Picturing Peace: Photography, Conflict Transformation, and Peacebuilding
Bloomsbury Press, London, NY, 2025
302 pp., 32 col., 61 b/w. Trade, $117.00
ISBN 978-17-35602-5885-3.
The 15 chapters in this stimulating volume focus on the kind of dilemmas confronting photographers and by implication, other media image-makers, operating in the war zones that have horrified us, continuously, from Vietnam to the Americas and to Gaza.
The staff photojournalists' iconic image-making, forever embedded in death and destruction is not glorified here. The central problem for this discourse is the exploration of the aesthetics and methods applied to making photographs in the service of bringing social justice to traumatised populations, using truth-telling as the means to close gaps. Photography can effect the changes necessary through slow photo analysis of the complexity of the belligerence, in close cooperation with aftermath participants, together seeking a way ahead. This approach is in opposition to the victor writing a history of the pacification process, (discussed in 'Aerial Aftermaths, reviewed LDR 2019), where confusions of place––as topographies, histories, mythologies––are crystallised for the purposes of control, even suppression and latterly, as imperialist resource.
Photobooks made by freelance photojournalists during the American War in Vietnam, introduced the world audience to the daily life of a Vietnamese farmer, in direct contrast to the media representations of the same people as terrorists. Photobooks 'should be understood as part of the visual history of humanitarianism and a self-reflexive effort to construct the cultural conditions for peace.' (by both photographer, publisher and viewer together). This goes beyond bearing witness, a discussion that goes back to Greek theatre, where bringing the slaughtered bodies from an off-stage battle for the audience and chorus to witness and lament, was in the context of lengthy dramatic exposition. In most of the world's capitals in the 1970s and 80s, the photographic records of the destruction of life in Vietnam could be witnessed in glossy magazines, or in a hall or gallery of sequenced and captioned photographs. Understanding the full significance becomes distorted by the dominant media narratives.

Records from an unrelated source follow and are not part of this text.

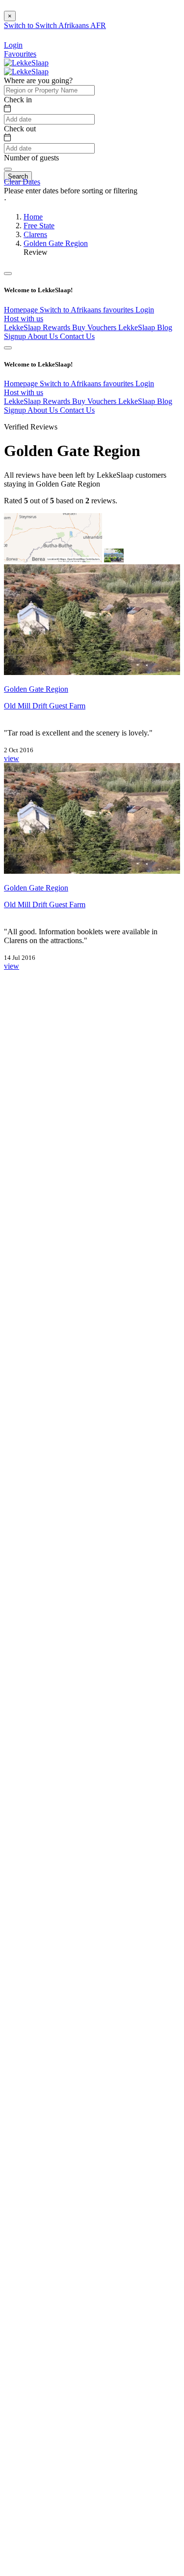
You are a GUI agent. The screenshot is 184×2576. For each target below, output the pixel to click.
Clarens (35, 234)
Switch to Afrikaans (71, 310)
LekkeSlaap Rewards (38, 327)
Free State (39, 225)
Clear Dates (22, 182)
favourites (119, 310)
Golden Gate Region (56, 243)
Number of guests (31, 157)
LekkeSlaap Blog (145, 327)
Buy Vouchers (95, 327)
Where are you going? (38, 80)
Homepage (22, 310)
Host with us (23, 318)
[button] (92, 200)
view (11, 758)
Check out (20, 128)
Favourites (20, 54)
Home (33, 217)
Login (144, 310)
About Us (43, 336)
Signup (15, 336)
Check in (18, 99)
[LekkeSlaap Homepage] (26, 63)
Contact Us (77, 336)
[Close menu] (8, 273)
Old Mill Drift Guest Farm (44, 706)
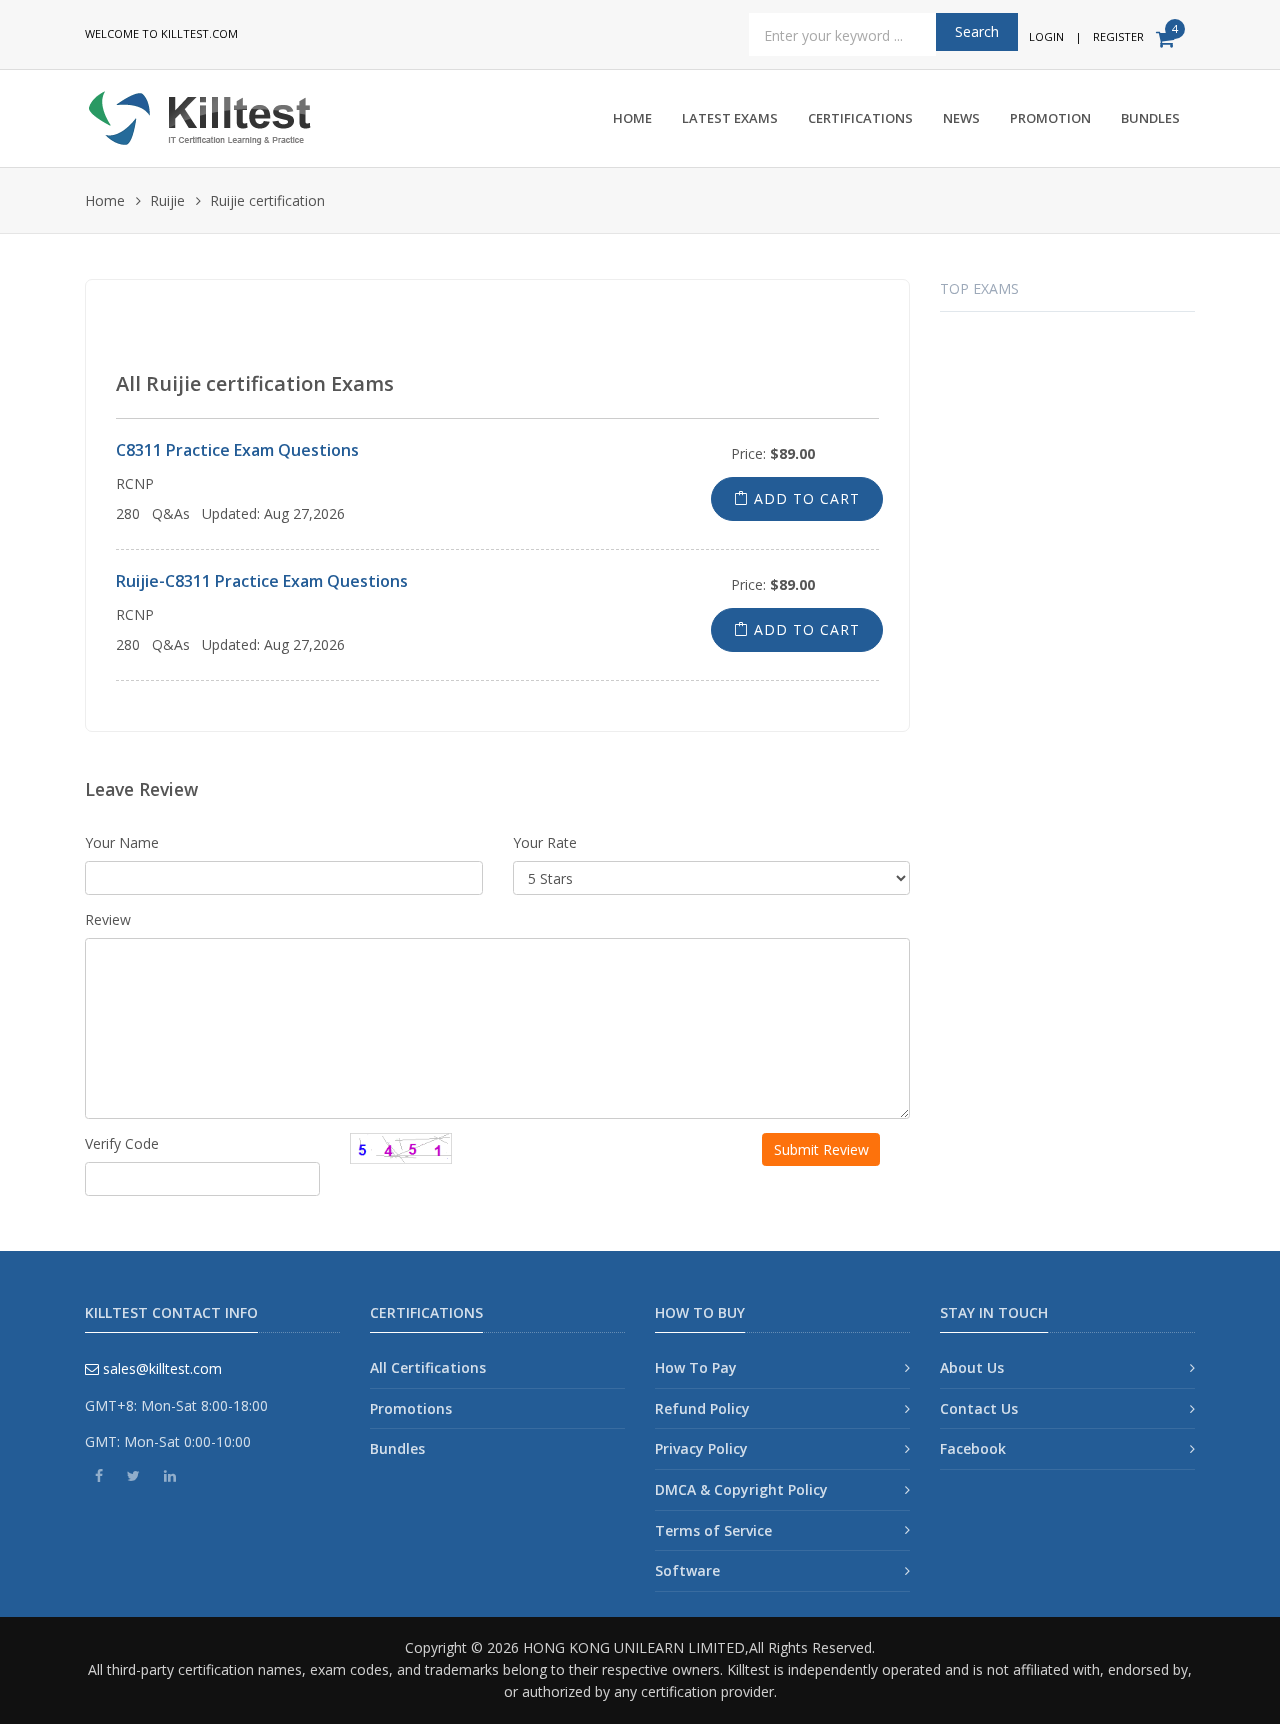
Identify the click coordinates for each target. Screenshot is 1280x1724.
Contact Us (979, 1408)
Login (1046, 36)
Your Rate (545, 842)
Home (632, 118)
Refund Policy (702, 1408)
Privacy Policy (701, 1448)
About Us (972, 1367)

In the 1980s, the women of Greenham Common, (a US missile base in the UK), used the perimeter fence to exhibit photos and writings of their experiences of protesting, building the role of womanhood in preserving the peace in the face of intransigent governments to East and West.
Cultural intervention, into the social and political superstructures of the Euro-Western orbit, have constantly kept artists, (and more recently scientists), mindful of the moral and ethical issues concomitant to their research, practice and the outcomes of their work. This volume expertly describes, with illustration, the more recent histories of photo practitioners in the field and the broad and specific discussions from respected commentators, in chapters skilfully integrated to provide for the student and related cultural researchers introductions and discussions of the highest standard, supported by a bibliography, notes and Index.